Update: No, here is a counterexample: LCS( aba, aba, bab, bab ) = ab, ba. The LCS doesn't ensure the subsequence will be a palindrome, you probably need to add this constraint. Anyway, the recurrence equation for LCS is a good starting point.

If you implement LCS in a generator style, so that it generates all LCS of length n, then n-1, n-2 etc., then you should be able to fairly efficiently compute the longest common member in LCS-gen(string1, reverse-string1), LCS-gen(string2, reverse-string2). But I havn't checked yet, if there is a highly efficient LCS-gen.

1

votes

Here's my foolproof walkthrough line by line since this is quite common and most of the time people explain the dynamic programming part 70% and stop at the gory details.

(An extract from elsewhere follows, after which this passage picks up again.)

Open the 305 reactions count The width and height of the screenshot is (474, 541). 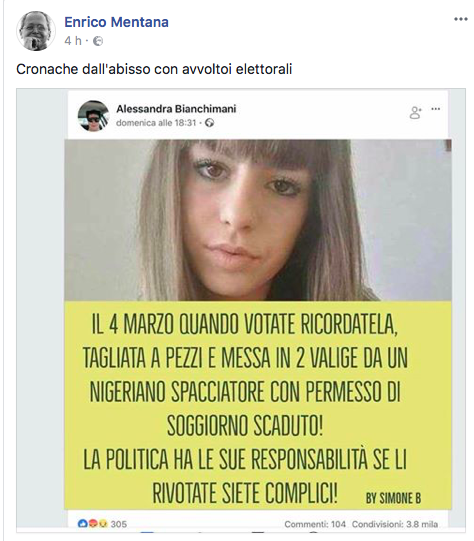tap(119, 524)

1) Optimal Substructure: Let X[0..n-1] be the input sequence of length n and L(0, n-1) be the length of the longest palindromic subsequence of X[0..n-1].

If last and first characters of X are same, then L(0, n-1) = L(1, n-2) + 2. wait why, what if the 2nd and the 2nd to last characters are not the same, wouldn't the last and first bing the same be useless. nope this "subsequence" not have to be continuous.

/* Driver program to test above functions */
int main()
{
    char seq[] = "panamamanap";
    int n = strlen(seq);
    printf ("The lnegth of the LPS is %d", lps(seq, 0, n-1));
    getchar();
    return 0;
}

int lps(char *seq, int i, int j)
{   
    // Base Case 1: If there is only 1 character   
    if (i == j)     
        return 1;    

    // Base Case 2: If there are only 2 characters and both are same   
    if (seq[i] == seq[j] && i + 1 == j)     
        return 2;    

    // If the first and last characters match   
    if (seq[i] == seq[j])      
        return lps (seq, i+1, j-1) + 2;    

    // If the first and last characters do not match   
    else return max( lps(seq, i, j-1), lps(seq, i+1, j) );
}

Considering the above implementation, following is a partial recursion tree for a sequence of length 6 with all different characters.

               L(0, 5)
             /        \ 
            /          \  
        L(1,5)          L(0,4)
       /    \            /    \
      /      \          /      \
  L(2,5)    L(1,4)  L(1,4)  L(0,3)

In the above partial recursion tree, L(1, 4) is being solved twice. If we draw the complete recursion tree, then we can see that there are many subproblems which are solved again and again. Like other typical Dynamic Programming(DP) problems, recomputations of same subproblems can be avoided by constructing a temporary array L[][] in bottom up manner.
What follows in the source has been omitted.